(Exercise directions)
Write out every line of the listing below as a numbered list, leaving out the blank lines.

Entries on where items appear
= = = = =
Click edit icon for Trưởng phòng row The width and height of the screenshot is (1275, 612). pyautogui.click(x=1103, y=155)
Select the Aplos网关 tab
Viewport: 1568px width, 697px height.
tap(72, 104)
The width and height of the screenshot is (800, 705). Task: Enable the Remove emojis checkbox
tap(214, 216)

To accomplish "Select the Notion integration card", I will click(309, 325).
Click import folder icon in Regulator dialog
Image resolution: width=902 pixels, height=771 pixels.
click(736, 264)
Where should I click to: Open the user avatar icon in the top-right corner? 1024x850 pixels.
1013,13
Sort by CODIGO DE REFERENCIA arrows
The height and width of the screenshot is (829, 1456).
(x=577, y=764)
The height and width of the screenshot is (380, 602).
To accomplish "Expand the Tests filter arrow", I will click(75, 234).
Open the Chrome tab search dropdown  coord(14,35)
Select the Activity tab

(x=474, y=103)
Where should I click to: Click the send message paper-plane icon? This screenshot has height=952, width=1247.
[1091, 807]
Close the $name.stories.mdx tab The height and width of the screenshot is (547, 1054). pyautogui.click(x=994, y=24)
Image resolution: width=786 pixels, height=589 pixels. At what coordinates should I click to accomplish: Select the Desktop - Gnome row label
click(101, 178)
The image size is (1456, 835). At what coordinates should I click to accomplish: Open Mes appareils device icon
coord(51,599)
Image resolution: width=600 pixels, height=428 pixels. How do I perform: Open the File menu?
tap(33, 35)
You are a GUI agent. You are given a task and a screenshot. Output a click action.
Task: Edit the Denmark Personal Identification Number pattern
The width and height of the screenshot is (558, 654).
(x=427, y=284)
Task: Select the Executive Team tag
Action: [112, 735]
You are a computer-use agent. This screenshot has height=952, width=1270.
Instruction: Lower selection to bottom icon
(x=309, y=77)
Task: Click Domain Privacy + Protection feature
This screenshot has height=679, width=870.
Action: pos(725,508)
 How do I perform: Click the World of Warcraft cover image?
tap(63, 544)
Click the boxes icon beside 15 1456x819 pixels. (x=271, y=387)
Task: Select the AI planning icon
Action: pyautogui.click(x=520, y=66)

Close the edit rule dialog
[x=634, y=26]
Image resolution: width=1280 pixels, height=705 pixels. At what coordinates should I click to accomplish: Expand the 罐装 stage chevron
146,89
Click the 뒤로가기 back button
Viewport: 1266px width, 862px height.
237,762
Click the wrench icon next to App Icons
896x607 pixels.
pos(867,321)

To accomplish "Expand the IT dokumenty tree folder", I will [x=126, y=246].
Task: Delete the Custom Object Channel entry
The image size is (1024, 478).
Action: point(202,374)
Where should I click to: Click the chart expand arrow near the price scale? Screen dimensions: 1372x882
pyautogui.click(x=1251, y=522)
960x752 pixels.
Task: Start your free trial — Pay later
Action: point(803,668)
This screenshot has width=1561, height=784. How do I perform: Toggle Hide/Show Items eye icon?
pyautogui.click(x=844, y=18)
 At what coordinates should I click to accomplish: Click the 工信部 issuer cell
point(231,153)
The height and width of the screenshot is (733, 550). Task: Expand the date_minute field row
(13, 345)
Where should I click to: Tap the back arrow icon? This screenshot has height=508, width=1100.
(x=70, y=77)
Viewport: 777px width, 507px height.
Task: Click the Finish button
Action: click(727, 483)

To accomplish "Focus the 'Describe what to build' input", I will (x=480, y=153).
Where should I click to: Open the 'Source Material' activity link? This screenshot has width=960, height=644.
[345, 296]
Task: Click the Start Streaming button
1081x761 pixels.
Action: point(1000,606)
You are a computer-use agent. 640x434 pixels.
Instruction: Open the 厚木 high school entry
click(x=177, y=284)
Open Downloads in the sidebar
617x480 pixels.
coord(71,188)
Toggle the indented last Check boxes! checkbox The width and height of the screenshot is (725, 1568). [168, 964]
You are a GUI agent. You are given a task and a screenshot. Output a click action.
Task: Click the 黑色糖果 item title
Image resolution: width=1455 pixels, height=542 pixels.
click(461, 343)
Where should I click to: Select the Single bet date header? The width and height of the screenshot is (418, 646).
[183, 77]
= = = = =
(Exercise response)
1. Click edit icon for Trưởng phòng row The width and height of the screenshot is (1275, 612). pyautogui.click(x=1103, y=155)
2. Select the Aplos网关 tab
3. Viewport: 1568px width, 697px height.
4. tap(72, 104)
5. The width and height of the screenshot is (800, 705). Task: Enable the Remove emojis checkbox
6. tap(214, 216)
7. To accomplish "Select the Notion integration card", I will click(309, 325).
8. Click import folder icon in Regulator dialog
9. Image resolution: width=902 pixels, height=771 pixels.
10. click(736, 264)
11. Where should I click to: Open the user avatar icon in the top-right corner? 1024x850 pixels.
12. 1013,13
13. Sort by CODIGO DE REFERENCIA arrows
14. The height and width of the screenshot is (829, 1456).
15. (x=577, y=764)
16. The height and width of the screenshot is (380, 602).
17. To accomplish "Expand the Tests filter arrow", I will click(75, 234).
18. Open the Chrome tab search dropdown  coord(14,35)
19. Select the Activity tab
20. (x=474, y=103)
21. Where should I click to: Click the send message paper-plane icon? This screenshot has height=952, width=1247.
22. [1091, 807]
23. Close the $name.stories.mdx tab The height and width of the screenshot is (547, 1054). pyautogui.click(x=994, y=24)
24. Image resolution: width=786 pixels, height=589 pixels. At what coordinates should I click to accomplish: Select the Desktop - Gnome row label
25. click(101, 178)
26. The image size is (1456, 835). At what coordinates should I click to accomplish: Open Mes appareils device icon
27. coord(51,599)
28. Image resolution: width=600 pixels, height=428 pixels. How do I perform: Open the File menu?
29. tap(33, 35)
30. You are a GUI agent. You are given a task and a screenshot. Output a click action.
31. Task: Edit the Denmark Personal Identification Number pattern
32. The width and height of the screenshot is (558, 654).
33. (x=427, y=284)
34. Task: Select the Executive Team tag
35. Action: [112, 735]
36. You are a computer-use agent. This screenshot has height=952, width=1270.
37. Instruction: Lower selection to bottom icon
38. (x=309, y=77)
39. Task: Click Domain Privacy + Protection feature
40. This screenshot has height=679, width=870.
41. Action: pos(725,508)
42.  How do I perform: Click the World of Warcraft cover image?
43. tap(63, 544)
44. Click the boxes icon beside 15 1456x819 pixels. (x=271, y=387)
45. Task: Select the AI planning icon
46. Action: pyautogui.click(x=520, y=66)
47. Close the edit rule dialog
48. [x=634, y=26]
49. Image resolution: width=1280 pixels, height=705 pixels. At what coordinates should I click to accomplish: Expand the 罐装 stage chevron
50. 146,89
51. Click the 뒤로가기 back button
52. Viewport: 1266px width, 862px height.
53. 237,762
54. Click the wrench icon next to App Icons
55. 896x607 pixels.
56. pos(867,321)
57. To accomplish "Expand the IT dokumenty tree folder", I will [x=126, y=246].
58. Task: Delete the Custom Object Channel entry
59. The image size is (1024, 478).
60. Action: point(202,374)
61. Where should I click to: Click the chart expand arrow near the price scale? Screen dimensions: 1372x882
62. pyautogui.click(x=1251, y=522)
63. 960x752 pixels.
64. Task: Start your free trial — Pay later
65. Action: point(803,668)
66. This screenshot has width=1561, height=784. How do I perform: Toggle Hide/Show Items eye icon?
67. pyautogui.click(x=844, y=18)
68.  At what coordinates should I click to accomplish: Click the 工信部 issuer cell
69. point(231,153)
70. The height and width of the screenshot is (733, 550). Task: Expand the date_minute field row
71. (13, 345)
72. Where should I click to: Tap the back arrow icon? This screenshot has height=508, width=1100.
73. (x=70, y=77)
74. Viewport: 777px width, 507px height.
75. Task: Click the Finish button
76. Action: click(727, 483)
77. To accomplish "Focus the 'Describe what to build' input", I will (x=480, y=153).
78. Where should I click to: Open the 'Source Material' activity link? This screenshot has width=960, height=644.
79. [345, 296]
80. Task: Click the Start Streaming button
81. 1081x761 pixels.
82. Action: point(1000,606)
83. You are a computer-use agent. 640x434 pixels.
84. Instruction: Open the 厚木 high school entry
85. click(x=177, y=284)
86. Open Downloads in the sidebar
87. 617x480 pixels.
88. coord(71,188)
89. Toggle the indented last Check boxes! checkbox The width and height of the screenshot is (725, 1568). [168, 964]
90. You are a GUI agent. You are given a task and a screenshot. Output a click action.
91. Task: Click the 黑色糖果 item title
92. Image resolution: width=1455 pixels, height=542 pixels.
93. click(461, 343)
94. Where should I click to: Select the Single bet date header? The width and height of the screenshot is (418, 646).
95. [183, 77]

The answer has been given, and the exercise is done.